Eating disorders not otherwise specified are variants of chaotic eating that do not meet the diagnostic criteria for anorexia nervosa or bulimia nervosa, but for a combination of these two disorders.

Pica is compulsive craving for eating, chewing or licking non-food items or foods containing no nutrition.

For children aged less than 12 years old, anorexia and compulsive eating are more common. Compulsive overeating or binge eating disorder (BED) is characterized by binge eating, followed by a feeling of disgust, depression or guilt.

If it already crossed your mind that your 3 years old child has an eating disorder because he is picky about food, it is not the time to worry yet. Picky eating is considered a temporary childhood phase, a normal part of childhood development. The age of 18 months and 3 years old is specific for the onset of picky eating behavior, but it is considered that will generally overcome with age (the child grows out of the picky phase most of the time by the age of 6). Picky children prefer a specific food for a longer period of time and they usually get resistant about new foods (like a mild form of food neophobia), but when they get really hungry, they will agree to eat the new kind of food.

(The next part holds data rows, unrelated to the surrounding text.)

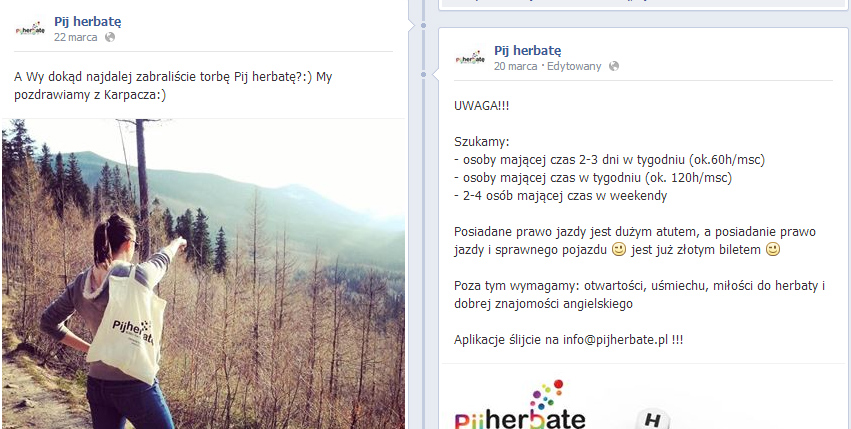Click the public globe icon next to Edytowany
Viewport: 851px width, 429px height.
(x=614, y=66)
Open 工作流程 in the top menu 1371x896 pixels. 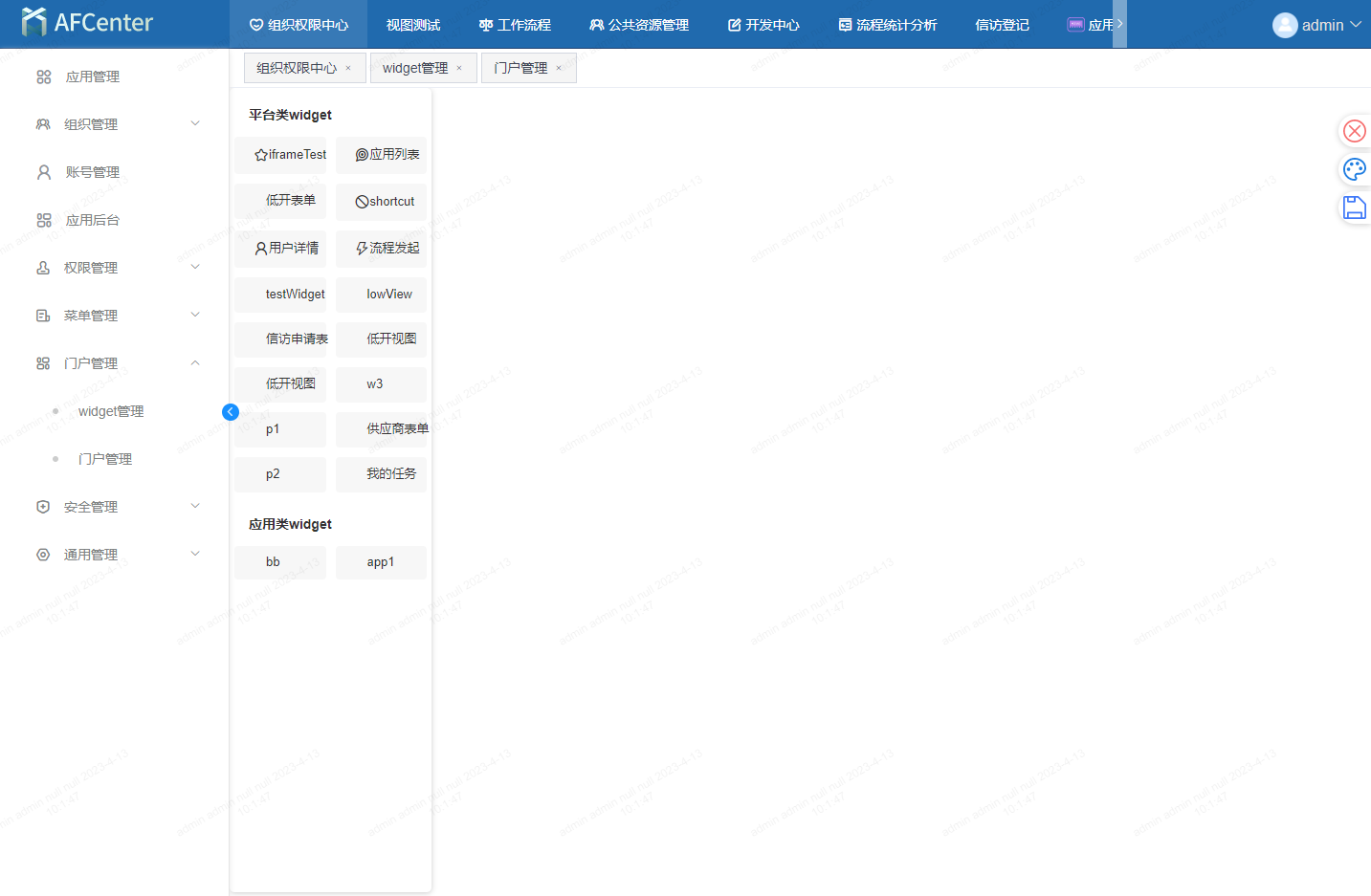pyautogui.click(x=515, y=25)
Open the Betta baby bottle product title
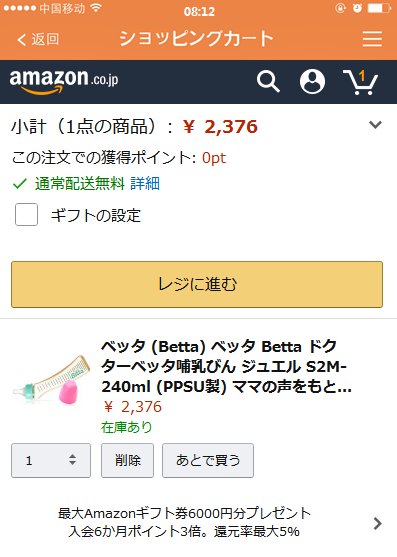Viewport: 397px width, 557px height. click(x=226, y=367)
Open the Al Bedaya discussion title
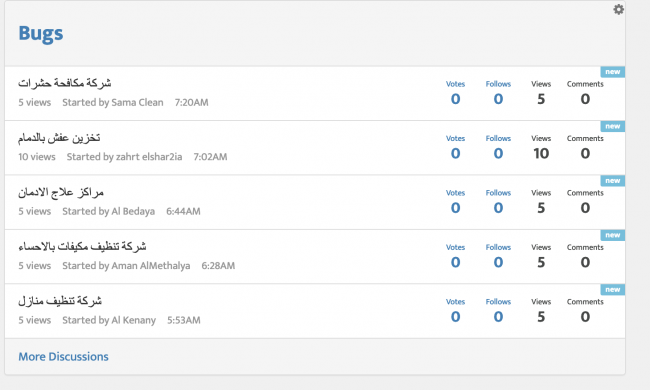 coord(61,192)
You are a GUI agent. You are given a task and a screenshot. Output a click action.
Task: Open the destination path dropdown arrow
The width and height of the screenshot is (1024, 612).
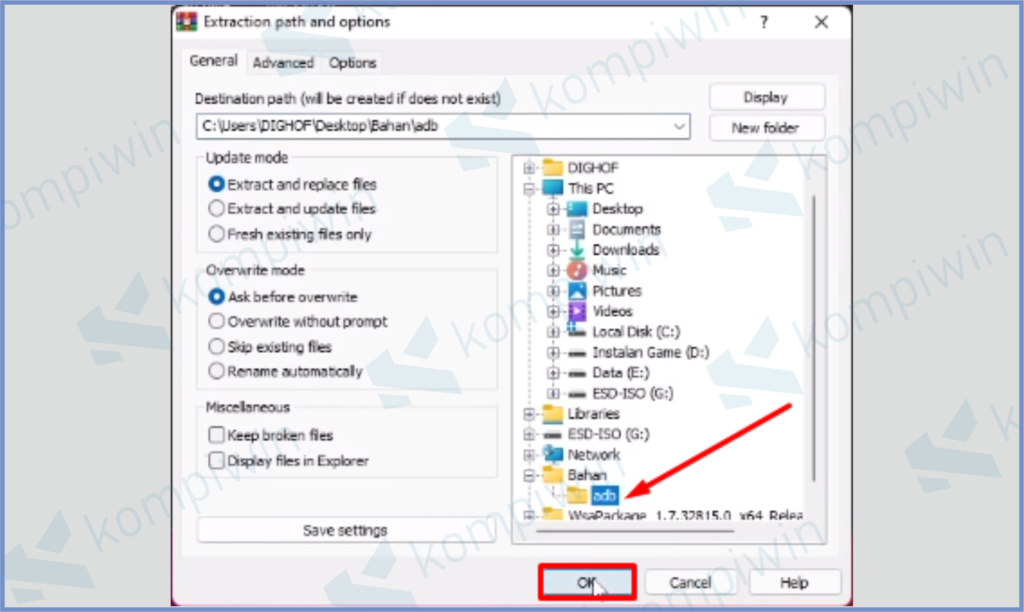point(679,126)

Quite similar, selective eating disorder (SED) shows up in early childhood (more currently from birth to 4 years old), but it is a little more “aggravated” form of picky food behavior. It is an eating disorder that prevents the consumption of certain foods. Unlike picky eating which typically presents no medical issues, selective eating disorder raises some problems like food trauma, oral-motor delay, swallowing disorders, gastrointestinal disorders etc. Children with SED may not grow out of the disorder and may continue to be afflicted by the disease throughout their adult lives. Selective eating disorder lacks formal diagnostic criteria and classification and is not currently listed in the Diagnostic and Statistical Manual of Mental Disorders.

There are a lot of biological and psychological factors that can lead to eating disorders, so most of the time is rather hard to determine when and why these abnormal eating habits occur. Any parent should pay a lot of attention to the eating habits of their children, to be able to discover any possible disorder on time.

To understand how often these medical conditions occur, you should know that a research from Canada revealed the fact that for kids between the ages of 5 and 12, the rate of eating disorders is twice that of Type 2 diabetes.